Traditionally, the owner of a planned building went to a firm of architects and engineers to design it and then to a general contractor to build it, with the general contractor in turn hiring plumbers, electricians and the like.
But for some years now, a new kind of middleman has been getting into the picture: a construction manager or project manager who stands in for the owner in dealing with both the designers and the builders.
As a standard agreement worked out by the Engineers' Joint Contract Documents Committee puts it, "The project manager will take over for the owner many administrative and coordinating functions."
He would, in effect, take charge of the project from beginning to end, in order to provide special expertise and relieve the owner of duties and responsibilities that the owner is neither qualified to undertake nor for which he will have a need on a continuing basis.
The construction manager is expected to review the designs to make sure that they come within the cost and time limits set by the building owner; oversee budgeting, scheduling, procurement; make sure that the materials and workmanship live up to specifications; handle labor relations, and in general make sure that the building gets done properly. It makes sense, but it does not fit neatly into the time-honored definitions of who does what in the construction industry.
For instance, must the firm that takes on that job have a license from the state to operate as a contractor or architect/engineer? In California, the answer (from the state Attorney General) is "no." But in Arkansas, the issue became so heated that the legislature, in 1977, passed a law to make it clear that, "yes," the construction manager does need a license.
What about on-the-job safety? Is the construction manager--who does not employ the construction laborers--responsible for violations of Occupational Safety & Health Administration standards? The clear answer is "sometimes." Decisions by the Occupational Safety & Health Review Commission say that the deciding factor is not what is happening at the job site, but the language of the contract between the manager and the owner of the project. When the overseer is called a "construction manager" and agrees to coordinate the construction work, the firm is then "engaged in construction work" and subject to OSHA prosecution, the commission has ruled. But when the contract calls merely for the manager to "observe" the construction work--and doesn't specifically call the job being done "construction management," then, the commission says, the firm cannot be held responsible for workplace hazards.

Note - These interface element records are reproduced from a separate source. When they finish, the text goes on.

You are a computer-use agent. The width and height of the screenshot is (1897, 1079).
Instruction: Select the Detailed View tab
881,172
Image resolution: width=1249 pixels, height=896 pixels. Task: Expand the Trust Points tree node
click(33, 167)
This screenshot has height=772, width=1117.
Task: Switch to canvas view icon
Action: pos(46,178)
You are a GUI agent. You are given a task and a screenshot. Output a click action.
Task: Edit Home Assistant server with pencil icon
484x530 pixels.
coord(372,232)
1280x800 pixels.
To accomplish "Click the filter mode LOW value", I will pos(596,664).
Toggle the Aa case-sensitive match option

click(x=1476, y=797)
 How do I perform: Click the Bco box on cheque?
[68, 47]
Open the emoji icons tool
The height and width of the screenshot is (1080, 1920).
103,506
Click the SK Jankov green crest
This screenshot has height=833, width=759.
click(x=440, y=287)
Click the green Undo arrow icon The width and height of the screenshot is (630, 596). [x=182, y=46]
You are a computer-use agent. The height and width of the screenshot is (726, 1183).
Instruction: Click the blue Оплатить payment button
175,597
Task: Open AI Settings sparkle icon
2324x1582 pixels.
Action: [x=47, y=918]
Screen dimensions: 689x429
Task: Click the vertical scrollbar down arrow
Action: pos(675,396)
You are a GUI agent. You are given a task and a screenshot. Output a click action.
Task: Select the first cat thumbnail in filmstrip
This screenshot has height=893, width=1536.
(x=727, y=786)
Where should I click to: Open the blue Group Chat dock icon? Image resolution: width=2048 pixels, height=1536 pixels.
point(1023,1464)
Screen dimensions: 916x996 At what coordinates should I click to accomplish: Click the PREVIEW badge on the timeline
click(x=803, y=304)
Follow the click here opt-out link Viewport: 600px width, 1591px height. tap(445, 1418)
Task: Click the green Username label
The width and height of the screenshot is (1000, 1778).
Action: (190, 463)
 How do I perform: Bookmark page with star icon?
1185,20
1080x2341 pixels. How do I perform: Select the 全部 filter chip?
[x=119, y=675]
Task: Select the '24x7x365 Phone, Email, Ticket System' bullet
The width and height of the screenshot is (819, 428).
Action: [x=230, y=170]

"The wise practitioner should probably assume that he may be held liable for construction accidents and failures," Lunch advises in an upcoming issue of the journal Law and Contemporary Problems, published by the Duke University School of Law.
But the real rub is that, while architects or engineers may make that assumption, their insurance carrier will not. No company offers a professional liability insurance policy specifically for the construction-management business. And it is a matter of conjecture whether regular liability policies for architects and engineers would cover a malpractice suit against a construction manager.
Traditionally, the policy offered by Continental Casualty Co.--which covers more architect/engineer firms than any other carrier--provided protection only when "legal liability arises out of the performance of professional services for others in the insured's capacity as an architect or engineer." Now a new version adds the services of a "construction manager," but it specifically excludes liability for any claims arising from the "scheduling of construction or the means, methods or techniques used in construction." And that's a lot of what construction managers do.
The usefulness of the construction-management approach is too great--and the money to be made in the field by design professionals too tempting--for the legal uncertainties to curb the growth of the concept. But there are legal hazards for those who get ahead of courts and legislatures. Law is based on tradition, with special risks for those who try to change tradition.